Nombreux sont les films latino-américains à explorer le phénomène des bandes et de la criminalité des jeunes, sur ce continent outre-Atlantique. À commencer par Pixote (1982) d’Hector Babenco ou, plus récemment, L’Eden (2022) d’Andrés Ramírez Pulido ou encore Un Váron (2022) de Fábian Hernández, pour ne citer qu’eux.
Vivant une partie de l’année dans la ville de Guatemala et fortement impliqué dans le développement culturel de cette capitale, le réalisateur états-unien Justin Lerner (19 mai 1980, USA -) - ici également scénariste, co-monteur avec Cesar Diaz, et co-producteur - centre son troisième long-métrage de fiction sur une héroïne féminine, Sarita, incarnée avec à la fois beaucoup de sensibilité et une grande maestria par l’actrice guatémaltèque Karen Martínez. Cette figure aussi honnête et droite que volontaire part à la recherche de sa sœur cadette (Pamela Martínez) brusquement disparue et, dans cette quête, s’approche dangereusement d’une bande de délinquants pratiquant sans le moindre scrupule une violence radicale.
En amont, Justin Lerner s’est abondamment documenté sur le fonctionnement de ces « clicas », ce qui lui permet une approche fine et nuancée de ces groupes sociaux constitués de gens autour desquels les différentes attaches naturelles se sont en général défaites, si bien qu’ils considèrent la petite cellule humaine que forme leur clica avec un intégrisme encore plus forcené que s’il s’agissait de leur propre famille. Ces bandes sont d’ailleurs le plus souvent placées sous l’autorité d’un homme aîné qui tient lieu de figure paternelle. Ici, les deux silhouettes mises en présence sont aussi riches et complexes l’une que l’autre : le « patron » (Rudy Wilfredo Urrutia) et Oliveiros (Juan Pablo Olyslager), le concurrent que le premier souhaite éliminer.
Car, et c’est là l’une des intelligences du film, Justin Lerner ne se contente pas d’opposer les gens honnêtes et ces gangs organisant leur existence selon une sorte de code législatif qui leur est propre ; d’une part, il fait saillir les oppositions qui les animent et peuvent les conduire à s’entretuer ; d’autre part, il illustre combien est étroite l’arête qui sépare le légal de l’illégal et le bien du mal ; quand, même, Bien et Mal ne sont pas étroitement entremêlés, au point d’en devenir indiscernables… Frontière ténue que dessine parfaitement le parcours de l’héroïne, en même temps que celle-ci gagne en épaisseur à chaque étape du récit. Une épaisseur allant souvent jusqu’à unir en elle les contraires.

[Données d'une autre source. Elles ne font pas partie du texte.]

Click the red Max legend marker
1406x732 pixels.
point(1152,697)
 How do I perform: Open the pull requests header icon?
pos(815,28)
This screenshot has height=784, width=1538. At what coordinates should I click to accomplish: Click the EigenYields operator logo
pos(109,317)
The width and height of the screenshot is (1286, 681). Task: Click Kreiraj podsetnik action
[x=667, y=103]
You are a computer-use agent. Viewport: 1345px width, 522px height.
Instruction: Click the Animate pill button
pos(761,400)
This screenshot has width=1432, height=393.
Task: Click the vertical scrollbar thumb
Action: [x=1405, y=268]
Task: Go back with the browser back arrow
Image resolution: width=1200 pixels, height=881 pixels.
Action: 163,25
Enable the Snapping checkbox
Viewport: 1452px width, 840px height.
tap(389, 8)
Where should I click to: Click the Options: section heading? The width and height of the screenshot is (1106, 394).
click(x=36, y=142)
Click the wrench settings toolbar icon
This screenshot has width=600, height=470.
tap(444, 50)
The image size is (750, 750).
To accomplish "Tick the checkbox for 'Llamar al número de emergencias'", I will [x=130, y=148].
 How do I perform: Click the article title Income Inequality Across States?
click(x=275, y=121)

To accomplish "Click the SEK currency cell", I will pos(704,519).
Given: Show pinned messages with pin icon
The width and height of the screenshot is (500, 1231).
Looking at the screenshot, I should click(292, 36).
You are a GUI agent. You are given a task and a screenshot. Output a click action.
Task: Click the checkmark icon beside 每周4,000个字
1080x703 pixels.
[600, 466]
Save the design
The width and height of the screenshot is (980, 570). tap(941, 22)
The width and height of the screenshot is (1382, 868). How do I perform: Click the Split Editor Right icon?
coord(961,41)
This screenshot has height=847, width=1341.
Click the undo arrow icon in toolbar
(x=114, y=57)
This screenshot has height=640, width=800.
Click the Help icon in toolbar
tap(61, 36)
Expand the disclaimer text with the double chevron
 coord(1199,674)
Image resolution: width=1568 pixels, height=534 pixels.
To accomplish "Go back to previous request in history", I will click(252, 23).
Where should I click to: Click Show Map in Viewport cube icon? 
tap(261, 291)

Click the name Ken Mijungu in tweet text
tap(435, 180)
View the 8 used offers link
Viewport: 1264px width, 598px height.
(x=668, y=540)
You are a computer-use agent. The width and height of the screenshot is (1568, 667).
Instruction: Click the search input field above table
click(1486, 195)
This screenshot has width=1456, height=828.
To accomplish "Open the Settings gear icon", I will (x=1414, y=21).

Le casting allie lui aussi les contraires puisqu’il réunit, aux côtés d’acteurs professionnels, des visages repérés lors de castings sauvages, notamment en ce qui concerne ces jeunes adultes des rues, même si certains sont en voie de professionnalisation. Mais la direction d’acteur, l’apport, aussi, de ces jeunes gens riches d’une expérience irremplaçable, ont été suffisamment fins et ajustés pour qu’aucun écart de jeu ne vienne souligner une différence de statut. Ces rôles tenus par des non-professionnels sont d’autant plus essentiels que c’est autour d’eux que va s’opérer un basculement de regard et que les coupables initialement supposés pourront devenir des victimes, voire des alliés. Ainsi, Rudi Rodríguez, en Andrés, Brandon Lopez, en Damian. Des noms, des visages, que l’on espère recroiser dans d’autres œuvres cinématographiques.
Même si certaines scènes essentielles ont lieu de jour, les épisodes nocturnes occupent une très large part, aussi bien cueillis les uns que les autres par la caméra très chatoyante de Roman Kasseroller. Il n’empêche que l’enseignement qui émerge de cette nouvelle réalisation est bien plus sombre et obscur, permettant au spectateur bien protégé d’accéder à une logique reposant sur une binarité simpliste : dans de tels univers, point n’est besoin de morale, il s’agit seulement de savoir qui va être tué : soi ou l’autre. On peut concevoir que la conscience d’un tel enjeu modifie les comportements des uns et des autres.